[Start of section]
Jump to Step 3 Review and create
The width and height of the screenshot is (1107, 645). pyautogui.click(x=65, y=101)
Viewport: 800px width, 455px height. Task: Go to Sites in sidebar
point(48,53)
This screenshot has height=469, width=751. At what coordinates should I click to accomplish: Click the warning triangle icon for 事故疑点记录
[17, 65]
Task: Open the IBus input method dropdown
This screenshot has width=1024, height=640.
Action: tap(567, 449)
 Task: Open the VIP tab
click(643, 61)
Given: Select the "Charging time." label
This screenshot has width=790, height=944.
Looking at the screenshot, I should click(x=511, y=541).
[End of section]
[Start of section]
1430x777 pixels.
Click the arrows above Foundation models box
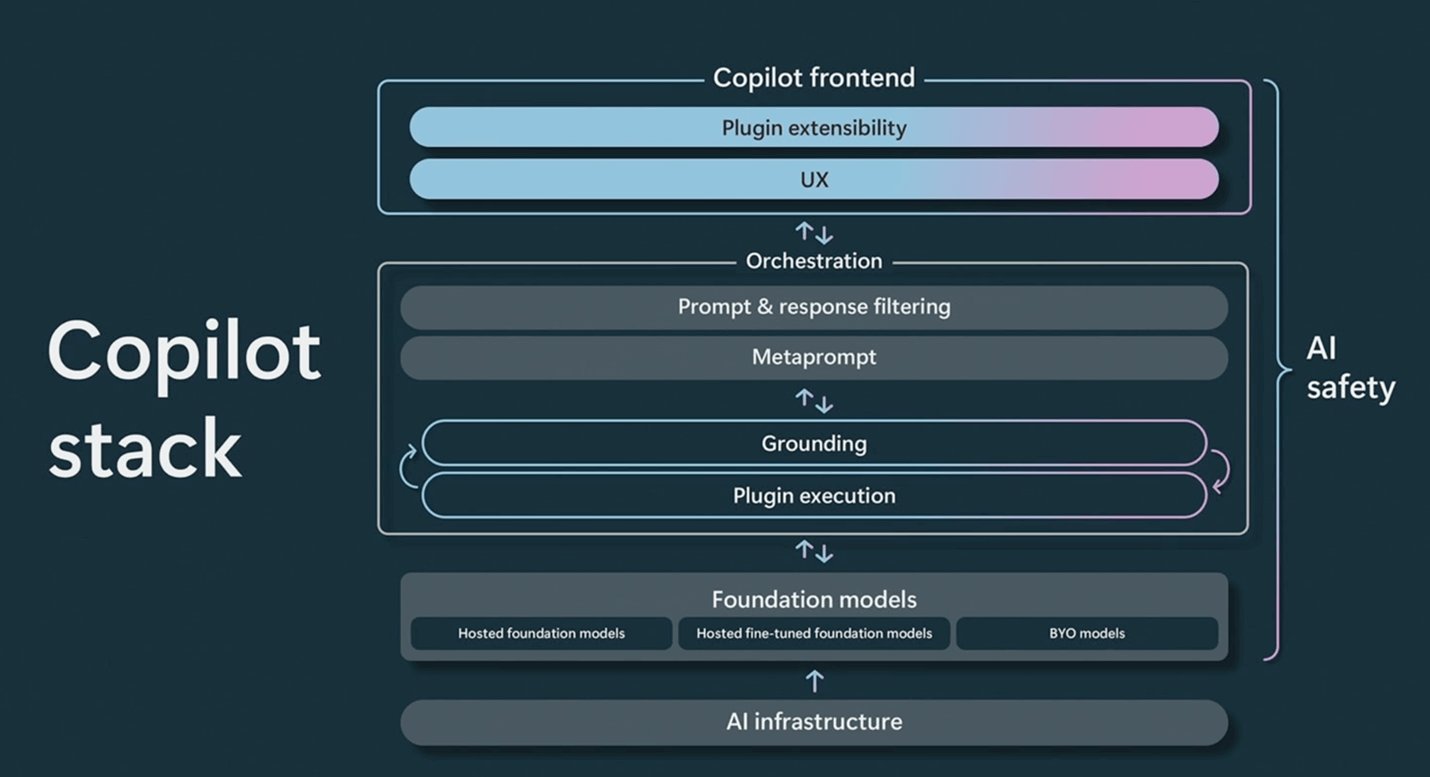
[End of section]
[Start of section]
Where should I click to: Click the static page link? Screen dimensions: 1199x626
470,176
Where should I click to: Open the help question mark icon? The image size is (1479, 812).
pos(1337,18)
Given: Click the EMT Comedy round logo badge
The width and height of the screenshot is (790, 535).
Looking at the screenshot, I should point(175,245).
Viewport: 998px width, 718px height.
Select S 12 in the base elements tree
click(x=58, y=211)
[End of section]
Problem to solve
Begin at the line above that has "Jump to Step 3 Review and create" and stop after the line that has "Given: Select the", copying each line exactly and adding nothing else.

Solution below
Jump to Step 3 Review and create
The width and height of the screenshot is (1107, 645). pyautogui.click(x=65, y=101)
Viewport: 800px width, 455px height. Task: Go to Sites in sidebar
point(48,53)
This screenshot has height=469, width=751. At what coordinates should I click to accomplish: Click the warning triangle icon for 事故疑点记录
[17, 65]
Task: Open the IBus input method dropdown
This screenshot has width=1024, height=640.
Action: tap(567, 449)
 Task: Open the VIP tab
click(643, 61)
Given: Select the "Charging time." label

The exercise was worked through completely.